The ‘Unblocked Cash Transfer Pilot’ was successfully delivered between Oxfam Australia and Oxfam Vanuatu in April - May, 2019. The new system took an average of six minutes to onboard each user with a cryptocurrency tap and pay card, as opposed to an hour under the previous direct cash disbursements that required cumbersome ID checks and visiting a local bank for settlement. As far as we know, this is the first time an NGO has used a stable coin (DAI) to provide aid anywhere. As well as elegant technology, the pilot’s success is in-part due to the efforts of the Oxfam Vanuatu country office, that did a huge amount of stakeholder engagement across government, banking, regulators, telecom and local merchants and end recipients.
The Unblocked Project lead at Oxfam in Vanuatu, Sandra Hart, said,
“For the first time ever, thanks to the use of a stablecoin, we now have end-to-end transparency, ensuring that the people who receive funds are the ones that need it. It’s a game changer for Oxfam that ultimately makes out work easier and more effective.”
Thorough monitoring and evaluation is being undertaken, with the oversight an interdisciplinary advisory panel of social science academics, cybersecurity experts and disaster-risk reduction researchers.

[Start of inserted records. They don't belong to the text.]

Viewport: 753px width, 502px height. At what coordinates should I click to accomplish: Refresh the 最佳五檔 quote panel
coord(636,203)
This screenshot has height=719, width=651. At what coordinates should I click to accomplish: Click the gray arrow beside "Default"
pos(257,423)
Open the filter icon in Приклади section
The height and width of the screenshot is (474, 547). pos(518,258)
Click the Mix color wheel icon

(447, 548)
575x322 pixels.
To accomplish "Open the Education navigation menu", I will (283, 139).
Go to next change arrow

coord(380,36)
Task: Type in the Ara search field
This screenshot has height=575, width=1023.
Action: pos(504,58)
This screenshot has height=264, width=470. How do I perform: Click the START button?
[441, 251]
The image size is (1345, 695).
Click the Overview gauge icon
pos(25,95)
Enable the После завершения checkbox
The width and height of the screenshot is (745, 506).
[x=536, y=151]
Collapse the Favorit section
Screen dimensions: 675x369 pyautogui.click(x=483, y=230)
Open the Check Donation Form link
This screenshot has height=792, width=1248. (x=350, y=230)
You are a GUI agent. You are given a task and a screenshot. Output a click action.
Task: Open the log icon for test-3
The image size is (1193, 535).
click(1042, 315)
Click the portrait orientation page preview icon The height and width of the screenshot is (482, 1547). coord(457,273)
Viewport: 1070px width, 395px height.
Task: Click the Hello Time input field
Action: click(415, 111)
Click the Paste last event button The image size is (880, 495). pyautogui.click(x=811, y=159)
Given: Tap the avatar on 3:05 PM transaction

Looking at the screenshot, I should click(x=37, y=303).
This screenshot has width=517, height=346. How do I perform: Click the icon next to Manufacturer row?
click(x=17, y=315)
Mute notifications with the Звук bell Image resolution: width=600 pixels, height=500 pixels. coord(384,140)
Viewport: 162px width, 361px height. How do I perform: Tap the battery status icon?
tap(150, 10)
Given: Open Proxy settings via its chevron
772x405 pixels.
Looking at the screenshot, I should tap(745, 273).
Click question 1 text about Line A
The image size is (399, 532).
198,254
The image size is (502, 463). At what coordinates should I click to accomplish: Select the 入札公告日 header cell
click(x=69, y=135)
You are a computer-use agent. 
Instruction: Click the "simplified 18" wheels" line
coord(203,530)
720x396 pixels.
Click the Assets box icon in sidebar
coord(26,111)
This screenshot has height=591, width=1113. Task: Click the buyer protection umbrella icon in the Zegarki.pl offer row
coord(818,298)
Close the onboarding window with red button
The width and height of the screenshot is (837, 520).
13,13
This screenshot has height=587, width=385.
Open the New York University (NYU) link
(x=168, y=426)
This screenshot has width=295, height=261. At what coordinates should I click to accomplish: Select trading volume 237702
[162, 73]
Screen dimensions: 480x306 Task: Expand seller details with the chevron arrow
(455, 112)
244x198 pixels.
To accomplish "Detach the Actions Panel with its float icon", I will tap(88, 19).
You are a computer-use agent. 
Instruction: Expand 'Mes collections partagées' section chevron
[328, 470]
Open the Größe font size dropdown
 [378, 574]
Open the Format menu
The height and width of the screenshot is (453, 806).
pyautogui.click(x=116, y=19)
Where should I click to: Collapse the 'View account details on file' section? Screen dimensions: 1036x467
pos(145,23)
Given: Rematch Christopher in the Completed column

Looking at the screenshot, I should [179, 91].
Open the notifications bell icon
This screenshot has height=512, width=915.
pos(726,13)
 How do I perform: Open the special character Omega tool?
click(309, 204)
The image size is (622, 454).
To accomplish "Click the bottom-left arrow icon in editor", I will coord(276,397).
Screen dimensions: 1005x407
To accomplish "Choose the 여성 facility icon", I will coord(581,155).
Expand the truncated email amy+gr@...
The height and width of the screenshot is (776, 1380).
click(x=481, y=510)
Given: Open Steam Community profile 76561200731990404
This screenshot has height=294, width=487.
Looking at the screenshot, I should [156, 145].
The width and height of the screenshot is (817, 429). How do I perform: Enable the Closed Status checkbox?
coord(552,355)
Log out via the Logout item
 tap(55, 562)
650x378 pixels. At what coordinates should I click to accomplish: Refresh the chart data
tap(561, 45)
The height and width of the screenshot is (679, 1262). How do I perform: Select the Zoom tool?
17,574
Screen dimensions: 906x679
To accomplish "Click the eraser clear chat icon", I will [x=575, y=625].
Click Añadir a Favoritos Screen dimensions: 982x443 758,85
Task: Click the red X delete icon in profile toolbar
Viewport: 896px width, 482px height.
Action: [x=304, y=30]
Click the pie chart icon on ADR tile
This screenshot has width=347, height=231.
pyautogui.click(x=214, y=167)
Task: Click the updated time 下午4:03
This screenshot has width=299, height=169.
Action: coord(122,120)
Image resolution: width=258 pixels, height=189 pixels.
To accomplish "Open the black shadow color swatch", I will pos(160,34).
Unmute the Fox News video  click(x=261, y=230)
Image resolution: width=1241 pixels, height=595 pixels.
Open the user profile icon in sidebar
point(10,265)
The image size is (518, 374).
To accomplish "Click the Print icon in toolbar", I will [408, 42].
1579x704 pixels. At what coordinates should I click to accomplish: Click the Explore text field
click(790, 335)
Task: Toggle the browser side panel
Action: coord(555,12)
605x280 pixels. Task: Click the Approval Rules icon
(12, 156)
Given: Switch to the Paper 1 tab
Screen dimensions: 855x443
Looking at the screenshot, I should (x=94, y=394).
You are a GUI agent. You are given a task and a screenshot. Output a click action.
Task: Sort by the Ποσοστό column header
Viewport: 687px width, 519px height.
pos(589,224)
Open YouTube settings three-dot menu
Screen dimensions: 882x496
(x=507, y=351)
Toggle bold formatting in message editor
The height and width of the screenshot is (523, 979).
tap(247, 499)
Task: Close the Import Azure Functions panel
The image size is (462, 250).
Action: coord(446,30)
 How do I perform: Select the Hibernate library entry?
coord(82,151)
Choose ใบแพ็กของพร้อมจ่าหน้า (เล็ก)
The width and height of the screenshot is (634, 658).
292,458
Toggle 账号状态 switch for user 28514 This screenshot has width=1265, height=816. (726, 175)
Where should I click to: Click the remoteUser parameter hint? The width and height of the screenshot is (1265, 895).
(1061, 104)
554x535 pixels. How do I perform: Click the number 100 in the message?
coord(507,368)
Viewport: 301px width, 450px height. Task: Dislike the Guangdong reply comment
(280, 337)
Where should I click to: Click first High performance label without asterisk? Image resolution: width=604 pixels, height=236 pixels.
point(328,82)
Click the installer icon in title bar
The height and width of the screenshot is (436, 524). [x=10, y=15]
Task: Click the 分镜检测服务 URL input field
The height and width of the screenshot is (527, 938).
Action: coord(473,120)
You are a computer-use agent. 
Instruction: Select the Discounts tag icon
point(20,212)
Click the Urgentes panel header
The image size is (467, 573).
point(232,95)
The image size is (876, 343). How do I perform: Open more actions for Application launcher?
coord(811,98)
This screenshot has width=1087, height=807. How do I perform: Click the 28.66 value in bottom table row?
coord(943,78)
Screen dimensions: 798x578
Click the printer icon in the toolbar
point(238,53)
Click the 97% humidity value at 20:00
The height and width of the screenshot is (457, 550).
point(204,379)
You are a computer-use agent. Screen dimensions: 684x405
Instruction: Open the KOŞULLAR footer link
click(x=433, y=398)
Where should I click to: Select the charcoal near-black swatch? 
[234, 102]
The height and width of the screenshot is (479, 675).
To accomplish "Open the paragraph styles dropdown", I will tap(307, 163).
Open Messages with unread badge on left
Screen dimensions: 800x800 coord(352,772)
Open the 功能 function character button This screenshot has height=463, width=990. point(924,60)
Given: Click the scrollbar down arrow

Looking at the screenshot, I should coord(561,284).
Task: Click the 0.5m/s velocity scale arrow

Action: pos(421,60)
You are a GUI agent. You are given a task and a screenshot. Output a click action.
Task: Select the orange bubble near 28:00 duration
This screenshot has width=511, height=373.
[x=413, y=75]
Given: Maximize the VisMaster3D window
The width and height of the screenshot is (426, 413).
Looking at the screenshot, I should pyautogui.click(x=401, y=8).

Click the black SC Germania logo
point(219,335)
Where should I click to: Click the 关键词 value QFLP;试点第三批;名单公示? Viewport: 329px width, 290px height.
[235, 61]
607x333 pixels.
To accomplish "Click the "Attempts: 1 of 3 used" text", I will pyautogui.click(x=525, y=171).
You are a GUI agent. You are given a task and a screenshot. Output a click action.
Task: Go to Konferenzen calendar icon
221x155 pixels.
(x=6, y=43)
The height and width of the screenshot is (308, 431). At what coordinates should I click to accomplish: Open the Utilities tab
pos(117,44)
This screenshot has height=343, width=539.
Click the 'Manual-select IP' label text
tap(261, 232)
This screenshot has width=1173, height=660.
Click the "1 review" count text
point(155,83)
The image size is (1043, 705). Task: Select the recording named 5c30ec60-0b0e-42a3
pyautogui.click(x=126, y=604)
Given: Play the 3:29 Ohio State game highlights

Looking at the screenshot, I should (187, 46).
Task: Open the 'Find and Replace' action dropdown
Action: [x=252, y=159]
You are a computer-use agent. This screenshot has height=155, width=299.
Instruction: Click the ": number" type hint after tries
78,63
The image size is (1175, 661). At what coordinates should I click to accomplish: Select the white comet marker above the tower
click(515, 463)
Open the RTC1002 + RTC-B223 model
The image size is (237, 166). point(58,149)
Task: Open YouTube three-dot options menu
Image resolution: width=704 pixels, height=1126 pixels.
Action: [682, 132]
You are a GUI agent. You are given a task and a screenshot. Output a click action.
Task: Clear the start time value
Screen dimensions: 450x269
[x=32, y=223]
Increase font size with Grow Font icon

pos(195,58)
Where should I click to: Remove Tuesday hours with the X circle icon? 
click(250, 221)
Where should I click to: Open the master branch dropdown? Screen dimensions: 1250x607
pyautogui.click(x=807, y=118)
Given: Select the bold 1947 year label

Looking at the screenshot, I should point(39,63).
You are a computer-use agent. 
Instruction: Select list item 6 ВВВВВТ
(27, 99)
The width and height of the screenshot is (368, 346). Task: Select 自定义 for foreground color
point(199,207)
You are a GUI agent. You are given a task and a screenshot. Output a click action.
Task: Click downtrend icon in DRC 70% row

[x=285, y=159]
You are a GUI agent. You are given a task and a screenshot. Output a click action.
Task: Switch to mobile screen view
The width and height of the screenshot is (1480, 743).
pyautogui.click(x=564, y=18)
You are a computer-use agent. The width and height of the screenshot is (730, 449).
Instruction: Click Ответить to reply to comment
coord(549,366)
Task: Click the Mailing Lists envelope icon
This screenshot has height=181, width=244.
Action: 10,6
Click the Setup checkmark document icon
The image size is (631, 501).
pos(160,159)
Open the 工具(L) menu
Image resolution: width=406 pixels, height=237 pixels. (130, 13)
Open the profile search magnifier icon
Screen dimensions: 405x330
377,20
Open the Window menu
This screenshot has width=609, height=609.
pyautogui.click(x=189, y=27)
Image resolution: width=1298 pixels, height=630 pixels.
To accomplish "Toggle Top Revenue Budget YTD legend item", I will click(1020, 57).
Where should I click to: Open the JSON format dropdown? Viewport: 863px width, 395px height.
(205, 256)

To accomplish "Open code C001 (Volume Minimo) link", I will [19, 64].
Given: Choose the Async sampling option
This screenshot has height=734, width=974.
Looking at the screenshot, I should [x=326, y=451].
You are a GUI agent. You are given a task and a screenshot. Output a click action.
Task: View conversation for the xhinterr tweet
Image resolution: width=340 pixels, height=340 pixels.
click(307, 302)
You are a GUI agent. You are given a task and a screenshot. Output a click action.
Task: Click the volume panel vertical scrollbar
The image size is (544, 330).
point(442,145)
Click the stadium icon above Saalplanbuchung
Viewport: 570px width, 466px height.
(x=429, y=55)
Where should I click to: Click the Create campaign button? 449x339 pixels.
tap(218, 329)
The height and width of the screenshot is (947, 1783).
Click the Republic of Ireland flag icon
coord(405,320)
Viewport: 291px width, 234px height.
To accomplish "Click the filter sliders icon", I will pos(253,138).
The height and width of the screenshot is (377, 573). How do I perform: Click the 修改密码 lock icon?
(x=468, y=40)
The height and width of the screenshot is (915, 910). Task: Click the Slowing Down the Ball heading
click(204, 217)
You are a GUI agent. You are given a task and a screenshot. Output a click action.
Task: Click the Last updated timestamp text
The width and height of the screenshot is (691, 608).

TypeHuman’s relatively small role in supporting Oxfam to compose this cash transfer pilot has resulted in one of the first blockchain based CTP pilots being delivered in the world. The next steps are to propagate challenges and learnings from the pilot across the sector, and scale-up the response to include other humanitarian providers for more coordinated relief efforts in response to disasters.